Intellectual property laws encompass a variety of traditional legal fields

Intellectual property, often referred to as IP, is an umbrella term for various legal exclusive rights or entitlements that attach to certain types of commercially viable intangible products of the human mind. Intellectual property laws, conferred by jurisdictions and countries, enable owners, inventors, and creators to protect their intellectual property from unauthorized uses.

Intellectual property laws encompass a variety of traditional legal fields: patents, design patents, utility patents, copyrights, moral rights, trademarks, trade dress, trade secrets, and rights of publicity.

  • Patents are exclusive rights that protect, for a limited time, devices, methods, processes, or inventions that are novel and useful and that prevent anyone else from making, using, selling, or importing what is patented.
  • Design patents specifically refer to the appearance of designed objects, specifically ornamental configuration and surface decoration that are new, original to the inventor, and not obvious.
  • Utility patents apply to an apparatus, process, product, or a composition of matter.
  • Copyrights protect original works of authorship such as literature, movies, art, choreographic works, software, and musical compositions.
  • Moral rights, or droit moral, either exists as a separate law or as part of copyright law, depending on the country. Moral rights grant authors the right of attribution, the right to share in the profit if the work increases in value, and the right to prevent the work from being altered or destroyed.
  • A trademark is a distinctive word, name, symbol, device, or other designation that identifies and distinguishes a company’s goods or services.
  • Trade dress refers to the total image of a company’s goods or services and consists of distinctive, nonfunctional features such as the color or design of the packaging.
  • Trade secrets protect a business or company’s confidential information and can include formulas, practices, processes, designs, instruments, or patterns that are generally not known to the public and confer an economic benefit.

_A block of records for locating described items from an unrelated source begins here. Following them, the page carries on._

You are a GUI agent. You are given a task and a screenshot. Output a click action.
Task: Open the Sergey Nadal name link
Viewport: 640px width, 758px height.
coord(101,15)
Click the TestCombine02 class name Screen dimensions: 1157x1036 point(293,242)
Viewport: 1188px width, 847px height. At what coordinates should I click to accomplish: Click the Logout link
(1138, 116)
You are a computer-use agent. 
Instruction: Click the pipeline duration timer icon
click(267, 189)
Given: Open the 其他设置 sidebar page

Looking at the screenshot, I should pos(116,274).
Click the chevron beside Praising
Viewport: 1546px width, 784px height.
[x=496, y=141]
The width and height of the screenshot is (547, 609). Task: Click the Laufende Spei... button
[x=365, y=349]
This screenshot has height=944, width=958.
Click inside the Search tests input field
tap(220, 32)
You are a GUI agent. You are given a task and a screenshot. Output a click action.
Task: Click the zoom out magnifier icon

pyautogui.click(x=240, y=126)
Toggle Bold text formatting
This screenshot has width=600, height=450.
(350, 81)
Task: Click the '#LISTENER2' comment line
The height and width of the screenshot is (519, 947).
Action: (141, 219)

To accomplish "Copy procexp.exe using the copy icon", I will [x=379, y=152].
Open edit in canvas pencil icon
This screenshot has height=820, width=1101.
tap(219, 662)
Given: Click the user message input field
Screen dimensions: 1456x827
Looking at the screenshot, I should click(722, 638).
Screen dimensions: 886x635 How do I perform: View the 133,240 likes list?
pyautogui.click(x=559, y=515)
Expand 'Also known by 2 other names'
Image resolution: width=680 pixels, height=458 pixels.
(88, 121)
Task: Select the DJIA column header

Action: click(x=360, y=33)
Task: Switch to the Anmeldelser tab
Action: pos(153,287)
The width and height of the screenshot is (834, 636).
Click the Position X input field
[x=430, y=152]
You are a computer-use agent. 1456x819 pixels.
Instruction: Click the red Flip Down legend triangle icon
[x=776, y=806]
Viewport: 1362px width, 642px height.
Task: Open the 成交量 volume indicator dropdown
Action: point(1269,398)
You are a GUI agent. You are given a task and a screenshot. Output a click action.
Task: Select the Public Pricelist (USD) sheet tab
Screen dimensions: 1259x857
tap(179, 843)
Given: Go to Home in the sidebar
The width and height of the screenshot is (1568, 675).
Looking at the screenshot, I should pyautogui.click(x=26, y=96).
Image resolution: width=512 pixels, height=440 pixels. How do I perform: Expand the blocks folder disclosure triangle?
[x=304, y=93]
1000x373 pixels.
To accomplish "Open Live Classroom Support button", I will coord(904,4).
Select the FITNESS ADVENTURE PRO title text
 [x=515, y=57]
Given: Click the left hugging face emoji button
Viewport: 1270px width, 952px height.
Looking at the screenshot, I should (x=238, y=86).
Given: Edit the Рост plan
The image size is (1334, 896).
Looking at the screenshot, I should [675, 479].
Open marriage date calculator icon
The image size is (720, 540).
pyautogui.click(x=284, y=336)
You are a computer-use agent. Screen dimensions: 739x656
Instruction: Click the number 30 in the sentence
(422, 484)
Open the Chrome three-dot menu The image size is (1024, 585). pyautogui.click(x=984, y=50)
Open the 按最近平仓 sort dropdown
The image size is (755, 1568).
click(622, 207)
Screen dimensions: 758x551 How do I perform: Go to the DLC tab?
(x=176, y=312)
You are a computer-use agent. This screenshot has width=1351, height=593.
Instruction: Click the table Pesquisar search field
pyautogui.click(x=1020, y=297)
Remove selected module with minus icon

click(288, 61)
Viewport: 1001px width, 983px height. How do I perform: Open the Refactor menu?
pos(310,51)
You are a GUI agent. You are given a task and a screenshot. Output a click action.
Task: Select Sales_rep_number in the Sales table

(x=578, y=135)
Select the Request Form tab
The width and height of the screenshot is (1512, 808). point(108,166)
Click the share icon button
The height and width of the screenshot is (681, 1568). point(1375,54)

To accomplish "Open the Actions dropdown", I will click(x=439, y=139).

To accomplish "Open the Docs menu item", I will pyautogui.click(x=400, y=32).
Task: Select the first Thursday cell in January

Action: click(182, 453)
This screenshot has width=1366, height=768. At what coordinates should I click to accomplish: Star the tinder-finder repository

Protecting property of the mind is not new. The Romans used a form of trademarks and patents were first protected in the Middle Ages with the Venetian Patent Act of 1474. However, the modern and widespread use of the phrase “intellectual property” can be traced to 1967 when the United Nations World Intellectual Property Organization (WIPO) was formed and WIPO began actively promoting the phrase.

Intellectual property laws in general are based on the legal concept that a person can own real property and tangible objects and that property is an asset to be bought, sold, licensed, or even given away at no cost. Intellectual property laws confer those same rights onto intangible products of the mind. The move from owning real property to owning property of the mind is philosophically complex and continually controversial.

The common-law rationale owes its origin to John Locke’s notion in Two Treatises on Government (1690) that the labor from a person’s hands belongs to him or her. These economically based intellectual property systems assume that if creators cannot own what they create, they will have no economic incentive to work, and that once an intellectual property right is sold, the creator forfeits ongoing interest.

Civil law systems draw from Georg Wilhelm Friedrich Hegel’s concepts in Philosophy of Right that human beings imbue objects with their soul and will. These types of intellectual property systems provide both economic protection and inalienable droit moral laws that give creators some ongoing control over the work they create and the right to profit when the work increases in value regardless of who owns the actual object.

Attempts to harmonize intellectual property laws date to the late 1800s, but no comprehensive international agreement existed until 1994 when the World Trade Organization (WTO) Agreement on Trade-Related Aspects of Intellectual Property Rights (TRIPS) was signed. TRIPS established minimum standards of protection for several forms of intellectual property with mandated enforcement provisions and an enforceable mechanism for dispute settlement.

In the past forty years, in response to the rise of the Internet and technological innovations that allow instantaneous communication and perfect copies, intellectual property protection has been continually extended in duration and expanded to cover new products not previously protected such as biotechnology, databases, new plant varieties, computer chips, and boat hull designs. These changes generate strong support and serious criticism. The debate over IP protection is more contentious today than ever before.

Proponents of expanded protection insist that most advances in communications, agriculture, transportation, and health care would not exist without strong intellectual property laws. They maintain that intellectual property rights boost cultural development and standards of living, as well as promote public health and safety. They point to the role that intellectual property laws have played in the rising standards of living in developing countries such as China and India. For example, in 1999 India passed its first intellectual property specific law to protect the intellectual creations of its computer scientists. Proponents insist that this law supports the now burgeoning hightech industry in India, which would otherwise not have developed.

Criticism of the idea of “intellectual” property is almost as old as the protection itself. Thomas Jefferson questioned whether copyright was a natural right and did not believe that inventions could be property. Modern critics consider the phrase misleading. They suggest that the word “property” implies scarcity and ideas and inventions are not scarce.

They argue that using analogies to real property is flawed and that intellectual property protection is a form of government subsidy, that is, a legally enforceable monopoly power protecting the creator while preventing all others from using a valuable cultural resource. As more cultural property is controlled by a few people or a few corporations, the general public suffers because strong IP control hinders the free exchange of ideas and products vital to a strong economy and culture.